I watched a doco on the History Channel last night called 'Firestorm' about the Black Saturday fires. It was obviously made for overseas sale, since A) they called them "forest fires" and B) they spent a lot of time explaining where Melbourne was, what eucalypts were, what the Stay or Go policy entails, etc. It was actually very interesting learning (from what they had to explain) where our fires differ from everywhere else in the world (such as that spotting doesn't happen anywhere near as much in other countries, or that radiant heat is a bigger killer here).
Anyway, while they did a good job of explaining the background, and included much of the most compelling footage from the day (including the film taken by Daryl Hull, who they also interviewed, as Marysville burned around him), there were some big flaws in the program. First is that it seemed truncated. They spent so much time leading up to it, showing footage of CFA volunteers getting their gear on and stuff like that, but they didn't mention, for example, that 90% of Marysville was destroyed. They didn't mention the number of deaths - surprising considering how much they talked about the "terrible toll" and " the state will never be the same again", etc. And worst of all they only mentioned the Murrundindi and Kilmore East fires - which, ok, they were the biggest and worst, but the Churchill, Beechworth and Bendigo complexes also killed people.
Lastly, and most insultingly, they said that "In rural Victoria, most residents went about their day oblivious to the looming danger..." Erm, NO.
Some people were oblivious, I'm sure - I have always been a bit peeved at the guy whose wife died, who was really critical of the government and emergency services and who said that "...my wife was very simple. She just listened to CDs on the way to work, she never read a newspaper, she didn't watch television news..." because if you live anywhere in a civilized country, where you depend on public emergency services, you have a duty to keep yourself informed. And if you live in a rural area where you know the fire risk is high in summer, you should bloody well inform yourself in summer of how the situation is going. You can't expect your own personal notification of danger.
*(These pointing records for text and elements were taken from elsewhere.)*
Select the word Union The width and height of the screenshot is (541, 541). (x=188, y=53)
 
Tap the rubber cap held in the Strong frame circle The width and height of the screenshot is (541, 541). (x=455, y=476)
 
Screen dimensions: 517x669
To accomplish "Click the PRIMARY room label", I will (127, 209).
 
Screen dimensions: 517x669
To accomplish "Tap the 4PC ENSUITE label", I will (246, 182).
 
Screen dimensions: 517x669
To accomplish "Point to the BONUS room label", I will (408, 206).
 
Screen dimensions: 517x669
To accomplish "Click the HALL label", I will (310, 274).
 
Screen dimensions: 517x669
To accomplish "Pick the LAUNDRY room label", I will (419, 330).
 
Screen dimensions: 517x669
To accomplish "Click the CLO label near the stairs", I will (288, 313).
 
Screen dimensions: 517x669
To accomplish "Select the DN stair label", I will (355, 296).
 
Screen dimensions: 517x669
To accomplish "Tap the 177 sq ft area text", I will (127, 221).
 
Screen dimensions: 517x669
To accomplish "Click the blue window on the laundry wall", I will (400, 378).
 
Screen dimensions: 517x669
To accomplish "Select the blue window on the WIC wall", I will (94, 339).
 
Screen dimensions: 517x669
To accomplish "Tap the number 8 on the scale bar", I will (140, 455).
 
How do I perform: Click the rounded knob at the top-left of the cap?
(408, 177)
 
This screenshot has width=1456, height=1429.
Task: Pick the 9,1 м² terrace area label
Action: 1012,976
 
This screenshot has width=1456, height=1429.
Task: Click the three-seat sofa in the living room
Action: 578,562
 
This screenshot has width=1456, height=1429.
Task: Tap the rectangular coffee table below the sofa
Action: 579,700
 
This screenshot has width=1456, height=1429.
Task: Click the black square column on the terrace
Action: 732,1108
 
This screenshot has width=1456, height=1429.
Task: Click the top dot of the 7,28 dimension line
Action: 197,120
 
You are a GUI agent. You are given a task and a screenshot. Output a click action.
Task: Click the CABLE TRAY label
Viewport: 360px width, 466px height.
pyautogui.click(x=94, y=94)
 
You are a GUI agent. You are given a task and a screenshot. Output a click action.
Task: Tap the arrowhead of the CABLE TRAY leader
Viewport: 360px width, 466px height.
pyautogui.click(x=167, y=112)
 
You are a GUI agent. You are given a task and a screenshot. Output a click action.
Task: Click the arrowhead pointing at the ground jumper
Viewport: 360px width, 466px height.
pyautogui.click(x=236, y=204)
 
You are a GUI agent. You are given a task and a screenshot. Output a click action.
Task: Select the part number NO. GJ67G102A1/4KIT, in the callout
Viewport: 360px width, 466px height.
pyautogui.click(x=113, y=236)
However, I don't think that attitude was typical. I knew it was going to be an unprecedentedly bad day. I'm sure most people *did* know. Some people were cautious but had seen fire before and figured that if they were well-prepared they'd be OK. Some people were very conscientious and did everything they were advised to do, and some of them, no matter how well-prepared they were, still died. This was an event on a scale we have never seen before. But we'll be seeing them again, so we'd better bloody well learn from it, and vague generalisations about how oblivious "most" people were do not help.